Segment Open

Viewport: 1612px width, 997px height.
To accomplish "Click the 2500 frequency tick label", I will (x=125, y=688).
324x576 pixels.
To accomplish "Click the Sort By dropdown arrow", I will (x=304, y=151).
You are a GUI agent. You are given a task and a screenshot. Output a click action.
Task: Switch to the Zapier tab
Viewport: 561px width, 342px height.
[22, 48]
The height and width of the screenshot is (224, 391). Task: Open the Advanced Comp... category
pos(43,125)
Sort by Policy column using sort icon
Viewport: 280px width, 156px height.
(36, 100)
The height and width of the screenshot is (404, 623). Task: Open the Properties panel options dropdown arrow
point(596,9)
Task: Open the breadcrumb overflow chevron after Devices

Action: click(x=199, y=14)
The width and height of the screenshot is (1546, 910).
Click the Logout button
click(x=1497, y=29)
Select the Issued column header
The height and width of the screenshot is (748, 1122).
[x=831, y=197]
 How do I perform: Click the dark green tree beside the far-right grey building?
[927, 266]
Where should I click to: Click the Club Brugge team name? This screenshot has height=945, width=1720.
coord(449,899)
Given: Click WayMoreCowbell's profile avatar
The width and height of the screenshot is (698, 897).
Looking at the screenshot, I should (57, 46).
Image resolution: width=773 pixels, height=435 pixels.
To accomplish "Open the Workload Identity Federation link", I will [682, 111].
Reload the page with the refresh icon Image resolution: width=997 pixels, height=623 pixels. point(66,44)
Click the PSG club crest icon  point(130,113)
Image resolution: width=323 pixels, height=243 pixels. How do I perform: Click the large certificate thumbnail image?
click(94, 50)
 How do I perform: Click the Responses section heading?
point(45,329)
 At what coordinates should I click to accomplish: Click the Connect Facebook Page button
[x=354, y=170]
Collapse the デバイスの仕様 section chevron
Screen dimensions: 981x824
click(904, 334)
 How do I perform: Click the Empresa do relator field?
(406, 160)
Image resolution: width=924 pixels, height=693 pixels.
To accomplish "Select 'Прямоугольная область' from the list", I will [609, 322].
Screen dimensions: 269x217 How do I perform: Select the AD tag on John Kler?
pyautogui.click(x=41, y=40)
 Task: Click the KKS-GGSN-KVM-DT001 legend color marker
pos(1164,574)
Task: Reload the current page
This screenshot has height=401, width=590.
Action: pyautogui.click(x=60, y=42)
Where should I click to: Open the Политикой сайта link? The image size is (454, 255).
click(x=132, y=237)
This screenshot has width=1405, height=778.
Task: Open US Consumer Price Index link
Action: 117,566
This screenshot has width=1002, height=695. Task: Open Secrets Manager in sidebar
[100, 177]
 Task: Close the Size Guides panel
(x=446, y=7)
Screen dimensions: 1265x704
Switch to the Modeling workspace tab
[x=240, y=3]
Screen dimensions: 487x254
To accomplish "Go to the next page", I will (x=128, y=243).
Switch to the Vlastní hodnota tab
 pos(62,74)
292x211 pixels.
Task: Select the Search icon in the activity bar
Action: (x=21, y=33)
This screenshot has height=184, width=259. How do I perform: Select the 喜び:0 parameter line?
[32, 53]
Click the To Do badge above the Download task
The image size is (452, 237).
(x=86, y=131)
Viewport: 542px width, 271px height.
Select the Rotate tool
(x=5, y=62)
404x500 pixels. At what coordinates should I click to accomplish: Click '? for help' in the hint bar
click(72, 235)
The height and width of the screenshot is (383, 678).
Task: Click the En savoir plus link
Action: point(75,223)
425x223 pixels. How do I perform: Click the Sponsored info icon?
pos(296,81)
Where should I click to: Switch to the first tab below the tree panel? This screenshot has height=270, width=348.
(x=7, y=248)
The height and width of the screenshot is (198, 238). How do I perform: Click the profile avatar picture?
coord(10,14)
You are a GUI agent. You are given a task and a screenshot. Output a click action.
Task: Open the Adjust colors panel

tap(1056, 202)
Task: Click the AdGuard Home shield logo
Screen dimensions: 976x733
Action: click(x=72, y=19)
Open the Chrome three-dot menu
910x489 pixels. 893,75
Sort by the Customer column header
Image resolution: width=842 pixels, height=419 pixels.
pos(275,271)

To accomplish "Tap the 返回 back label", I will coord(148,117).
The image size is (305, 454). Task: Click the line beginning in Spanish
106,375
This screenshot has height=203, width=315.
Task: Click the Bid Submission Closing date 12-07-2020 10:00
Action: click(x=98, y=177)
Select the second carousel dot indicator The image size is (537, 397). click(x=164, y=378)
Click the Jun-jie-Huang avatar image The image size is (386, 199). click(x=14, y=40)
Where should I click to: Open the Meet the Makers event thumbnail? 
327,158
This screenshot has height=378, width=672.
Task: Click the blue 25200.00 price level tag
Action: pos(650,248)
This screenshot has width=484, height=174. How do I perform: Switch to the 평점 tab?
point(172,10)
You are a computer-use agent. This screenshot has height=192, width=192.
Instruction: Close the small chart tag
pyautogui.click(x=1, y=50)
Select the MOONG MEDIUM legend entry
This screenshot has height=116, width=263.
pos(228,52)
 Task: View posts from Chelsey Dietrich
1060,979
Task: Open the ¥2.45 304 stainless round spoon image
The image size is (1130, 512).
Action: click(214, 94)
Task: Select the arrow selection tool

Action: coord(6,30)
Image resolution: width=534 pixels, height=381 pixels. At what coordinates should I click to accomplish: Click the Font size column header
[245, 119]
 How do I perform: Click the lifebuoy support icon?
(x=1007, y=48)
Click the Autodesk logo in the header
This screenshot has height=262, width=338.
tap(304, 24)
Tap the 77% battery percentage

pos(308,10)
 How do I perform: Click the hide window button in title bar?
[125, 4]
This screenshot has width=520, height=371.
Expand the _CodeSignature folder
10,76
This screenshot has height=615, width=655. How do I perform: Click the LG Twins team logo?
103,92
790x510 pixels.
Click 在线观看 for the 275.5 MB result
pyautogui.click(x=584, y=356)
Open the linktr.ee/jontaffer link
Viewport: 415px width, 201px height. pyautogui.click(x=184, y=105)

Segment Closed

■ **PROBLEM TO WORK ON**
Each record above has to be set down again, word for word.

■ **SOLVED EXERCISE**
Viewport: 1612px width, 997px height.
To accomplish "Click the 2500 frequency tick label", I will (x=125, y=688).
324x576 pixels.
To accomplish "Click the Sort By dropdown arrow", I will (x=304, y=151).
You are a GUI agent. You are given a task and a screenshot. Output a click action.
Task: Switch to the Zapier tab
Viewport: 561px width, 342px height.
[22, 48]
The height and width of the screenshot is (224, 391). Task: Open the Advanced Comp... category
pos(43,125)
Sort by Policy column using sort icon
Viewport: 280px width, 156px height.
(36, 100)
The height and width of the screenshot is (404, 623). Task: Open the Properties panel options dropdown arrow
point(596,9)
Task: Open the breadcrumb overflow chevron after Devices

Action: click(x=199, y=14)
The width and height of the screenshot is (1546, 910).
Click the Logout button
click(x=1497, y=29)
Select the Issued column header
The height and width of the screenshot is (748, 1122).
[x=831, y=197]
 How do I perform: Click the dark green tree beside the far-right grey building?
[927, 266]
Where should I click to: Click the Club Brugge team name? This screenshot has height=945, width=1720.
coord(449,899)
Given: Click WayMoreCowbell's profile avatar
The width and height of the screenshot is (698, 897).
Looking at the screenshot, I should (57, 46).
Image resolution: width=773 pixels, height=435 pixels.
To accomplish "Open the Workload Identity Federation link", I will [682, 111].
Reload the page with the refresh icon Image resolution: width=997 pixels, height=623 pixels. point(66,44)
Click the PSG club crest icon  point(130,113)
Image resolution: width=323 pixels, height=243 pixels. How do I perform: Click the large certificate thumbnail image?
click(94, 50)
 How do I perform: Click the Responses section heading?
point(45,329)
 At what coordinates should I click to accomplish: Click the Connect Facebook Page button
[x=354, y=170]
Collapse the デバイスの仕様 section chevron
Screen dimensions: 981x824
click(904, 334)
 How do I perform: Click the Empresa do relator field?
(406, 160)
Image resolution: width=924 pixels, height=693 pixels.
To accomplish "Select 'Прямоугольная область' from the list", I will [609, 322].
Screen dimensions: 269x217 How do I perform: Select the AD tag on John Kler?
pyautogui.click(x=41, y=40)
 Task: Click the KKS-GGSN-KVM-DT001 legend color marker
pos(1164,574)
Task: Reload the current page
This screenshot has height=401, width=590.
Action: pyautogui.click(x=60, y=42)
Where should I click to: Open the Политикой сайта link? The image size is (454, 255).
click(x=132, y=237)
This screenshot has width=1405, height=778.
Task: Open US Consumer Price Index link
Action: 117,566
This screenshot has width=1002, height=695. Task: Open Secrets Manager in sidebar
[100, 177]
 Task: Close the Size Guides panel
(x=446, y=7)
Screen dimensions: 1265x704
Switch to the Modeling workspace tab
[x=240, y=3]
Screen dimensions: 487x254
To accomplish "Go to the next page", I will (x=128, y=243).
Switch to the Vlastní hodnota tab
 pos(62,74)
292x211 pixels.
Task: Select the Search icon in the activity bar
Action: (x=21, y=33)
This screenshot has height=184, width=259. How do I perform: Select the 喜び:0 parameter line?
[32, 53]
Click the To Do badge above the Download task
The image size is (452, 237).
(x=86, y=131)
Viewport: 542px width, 271px height.
Select the Rotate tool
(x=5, y=62)
404x500 pixels. At what coordinates should I click to accomplish: Click '? for help' in the hint bar
click(72, 235)
The height and width of the screenshot is (383, 678).
Task: Click the En savoir plus link
Action: point(75,223)
425x223 pixels. How do I perform: Click the Sponsored info icon?
pos(296,81)
Where should I click to: Switch to the first tab below the tree panel? This screenshot has height=270, width=348.
(x=7, y=248)
The height and width of the screenshot is (198, 238). How do I perform: Click the profile avatar picture?
coord(10,14)
You are a GUI agent. You are given a task and a screenshot. Output a click action.
Task: Open the Adjust colors panel

tap(1056, 202)
Task: Click the AdGuard Home shield logo
Screen dimensions: 976x733
Action: click(x=72, y=19)
Open the Chrome three-dot menu
910x489 pixels. 893,75
Sort by the Customer column header
Image resolution: width=842 pixels, height=419 pixels.
pos(275,271)

To accomplish "Tap the 返回 back label", I will coord(148,117).
The image size is (305, 454). Task: Click the line beginning in Spanish
106,375
This screenshot has height=203, width=315.
Task: Click the Bid Submission Closing date 12-07-2020 10:00
Action: click(x=98, y=177)
Select the second carousel dot indicator The image size is (537, 397). click(x=164, y=378)
Click the Jun-jie-Huang avatar image The image size is (386, 199). click(x=14, y=40)
Where should I click to: Open the Meet the Makers event thumbnail? 
327,158
This screenshot has height=378, width=672.
Task: Click the blue 25200.00 price level tag
Action: pos(650,248)
This screenshot has width=484, height=174. How do I perform: Switch to the 평점 tab?
point(172,10)
You are a computer-use agent. This screenshot has height=192, width=192.
Instruction: Close the small chart tag
pyautogui.click(x=1, y=50)
Select the MOONG MEDIUM legend entry
This screenshot has height=116, width=263.
pos(228,52)
 Task: View posts from Chelsey Dietrich
1060,979
Task: Open the ¥2.45 304 stainless round spoon image
The image size is (1130, 512).
Action: click(214, 94)
Task: Select the arrow selection tool

Action: coord(6,30)
Image resolution: width=534 pixels, height=381 pixels. At what coordinates should I click to accomplish: Click the Font size column header
[245, 119]
 How do I perform: Click the lifebuoy support icon?
(x=1007, y=48)
Click the Autodesk logo in the header
This screenshot has height=262, width=338.
tap(304, 24)
Tap the 77% battery percentage

pos(308,10)
 How do I perform: Click the hide window button in title bar?
[125, 4]
This screenshot has width=520, height=371.
Expand the _CodeSignature folder
10,76
This screenshot has height=615, width=655. How do I perform: Click the LG Twins team logo?
103,92
790x510 pixels.
Click 在线观看 for the 275.5 MB result
pyautogui.click(x=584, y=356)
Open the linktr.ee/jontaffer link
Viewport: 415px width, 201px height. pyautogui.click(x=184, y=105)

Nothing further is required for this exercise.